There is no dispute in the instant case that the premiums being paid by the insured, Cheryl Irons, for the two fire insurance policies in issue were based on the policies’ valued amounts, $105,000 (St. Paul) and $80,000 (Gold Star). There is no issue or question raised concerning the value of Irons’s property;1 nor is there any suggestion that fraud played a part in Irons’s loss or claim. At this point, it also seems fair to say that valued policies, such as the ones held by Irons, are issued primarily to avoid potential disputes regarding the value of covered losses. Because Arkansas’ valued-policy statute *195authorizes a liquidated demand against the insurer who takes the risk for the full amount stated in the policy, I agree with the majority opinion that the statute requires full payment under both St. Paul’s and Gold Star’s policies. See 12 Lee R. Russ, Couch on Insurance § 175:106 (3d ed. 1995) (“[u]nder a ‘valued-policy law’ which is meant to fix the measure of damages in case of loss, the aggregate amount of insurance written is conclusive as to the value of the property and if there are multiple insurers, each is hable to the full amount of the policy”).

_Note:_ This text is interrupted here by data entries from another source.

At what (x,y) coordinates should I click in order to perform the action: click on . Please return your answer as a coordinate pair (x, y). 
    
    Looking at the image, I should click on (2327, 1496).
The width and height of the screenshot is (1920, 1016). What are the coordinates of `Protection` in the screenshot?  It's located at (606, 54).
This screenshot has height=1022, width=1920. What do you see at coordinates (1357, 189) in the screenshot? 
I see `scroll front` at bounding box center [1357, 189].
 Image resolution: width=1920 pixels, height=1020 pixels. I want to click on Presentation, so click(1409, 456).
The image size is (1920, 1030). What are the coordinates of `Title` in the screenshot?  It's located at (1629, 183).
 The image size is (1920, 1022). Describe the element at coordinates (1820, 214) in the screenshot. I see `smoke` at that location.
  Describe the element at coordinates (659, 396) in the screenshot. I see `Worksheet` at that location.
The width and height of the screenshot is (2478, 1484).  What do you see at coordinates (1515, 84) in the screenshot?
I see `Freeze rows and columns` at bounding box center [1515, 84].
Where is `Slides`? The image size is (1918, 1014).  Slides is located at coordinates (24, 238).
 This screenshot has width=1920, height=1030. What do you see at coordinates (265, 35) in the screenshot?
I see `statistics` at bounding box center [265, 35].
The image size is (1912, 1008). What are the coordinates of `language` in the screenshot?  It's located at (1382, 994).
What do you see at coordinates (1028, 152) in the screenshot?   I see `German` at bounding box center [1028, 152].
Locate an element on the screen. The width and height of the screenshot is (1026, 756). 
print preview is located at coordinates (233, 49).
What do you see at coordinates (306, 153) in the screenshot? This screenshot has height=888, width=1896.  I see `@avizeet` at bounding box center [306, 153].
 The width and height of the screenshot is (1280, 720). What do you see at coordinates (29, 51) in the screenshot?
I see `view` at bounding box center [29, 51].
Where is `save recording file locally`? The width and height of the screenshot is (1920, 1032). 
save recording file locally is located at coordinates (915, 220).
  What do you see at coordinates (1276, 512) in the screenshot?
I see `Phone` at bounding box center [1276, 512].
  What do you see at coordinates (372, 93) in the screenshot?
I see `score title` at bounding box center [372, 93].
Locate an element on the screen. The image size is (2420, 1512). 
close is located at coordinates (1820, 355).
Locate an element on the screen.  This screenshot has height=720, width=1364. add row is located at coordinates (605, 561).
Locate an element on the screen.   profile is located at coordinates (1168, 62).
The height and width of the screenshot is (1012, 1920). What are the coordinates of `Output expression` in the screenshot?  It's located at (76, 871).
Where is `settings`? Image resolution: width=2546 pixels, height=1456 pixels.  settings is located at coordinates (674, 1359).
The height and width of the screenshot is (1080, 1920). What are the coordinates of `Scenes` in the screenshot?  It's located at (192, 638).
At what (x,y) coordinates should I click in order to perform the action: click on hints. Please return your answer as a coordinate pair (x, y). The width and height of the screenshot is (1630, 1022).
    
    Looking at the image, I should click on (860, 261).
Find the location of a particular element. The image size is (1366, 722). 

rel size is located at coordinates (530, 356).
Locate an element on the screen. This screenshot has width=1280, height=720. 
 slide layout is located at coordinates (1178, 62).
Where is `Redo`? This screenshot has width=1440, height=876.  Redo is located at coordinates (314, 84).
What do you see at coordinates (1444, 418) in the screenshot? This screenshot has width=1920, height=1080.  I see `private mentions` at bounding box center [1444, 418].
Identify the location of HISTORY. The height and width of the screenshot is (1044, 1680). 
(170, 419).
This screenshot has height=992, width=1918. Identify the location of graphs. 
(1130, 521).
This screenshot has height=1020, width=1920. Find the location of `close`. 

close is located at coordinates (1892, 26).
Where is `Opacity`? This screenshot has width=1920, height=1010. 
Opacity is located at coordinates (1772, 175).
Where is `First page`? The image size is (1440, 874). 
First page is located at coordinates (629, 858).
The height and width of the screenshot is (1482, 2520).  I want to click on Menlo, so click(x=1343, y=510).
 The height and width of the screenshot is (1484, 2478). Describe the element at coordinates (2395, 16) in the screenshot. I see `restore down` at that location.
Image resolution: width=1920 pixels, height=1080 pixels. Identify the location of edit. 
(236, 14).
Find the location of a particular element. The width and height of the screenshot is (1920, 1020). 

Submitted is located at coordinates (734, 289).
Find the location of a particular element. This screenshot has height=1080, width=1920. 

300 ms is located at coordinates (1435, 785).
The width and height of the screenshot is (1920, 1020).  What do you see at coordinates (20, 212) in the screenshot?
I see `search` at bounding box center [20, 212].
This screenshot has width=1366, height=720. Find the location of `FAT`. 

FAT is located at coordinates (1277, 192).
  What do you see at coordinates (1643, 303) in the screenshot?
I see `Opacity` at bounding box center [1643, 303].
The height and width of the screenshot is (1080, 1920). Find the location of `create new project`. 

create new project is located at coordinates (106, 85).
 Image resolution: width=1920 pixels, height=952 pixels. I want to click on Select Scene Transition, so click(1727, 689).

If an insurer is concerned that an insured’s recovery under two or more policies could lead to abuses where double recovery might result, nothing precludes an insurer from asking the applicant seeking fire insurance whether the insured has (or intends to obtain) other insurance coverage on the same insurable risk. Cf. Pike, 977 F.2d at 1279. Moreover, when such insurance is renewed, it is a simple matter to again inquire of the insured if he or she has obtained (or intends to obtain) other insurance. Obviously, if the insured answers yes, the insurer can then decide if it still wishes to underwrite the insured’s property risk. If an insured answers no, but later is shown to have acquired a second policy, the insurer can deny coverage and payment because of the insured’s misrepresentation.

In short, I fail to see the potential abuses foreseen by the federal district court in Pike and now forecast by the insurer St. Paul. As far as the interplay between the valued-policy law and a pro rata clause in a fire policy, the stated valuation in the policy controls in the absence of a showing of fraud, misrepresentation, collusion, mistake or criminal conduct on the insured’s part. See Tedford v. Security State Farm Ins. Co., 224 Ark. 1047, 278 S.W.2d 89 (1955); see also 12 Lee R. Russ, Couch on Insurance § 175:106 (3d ed. 1995) (“an exception to the valued-policy law applies, and the insurers are entitled to prorate payment under the policies’ ‘other insurance’ clauses, where the policies have been purchased from separate companies and the existence of such purchase was not disclosed to the insurers issuing such policies”). In any event, the remedy St. Paul now seeks from this court is clearly not one that may be extended and can only be authorized by the General Assembly. Id. at 1050-1051.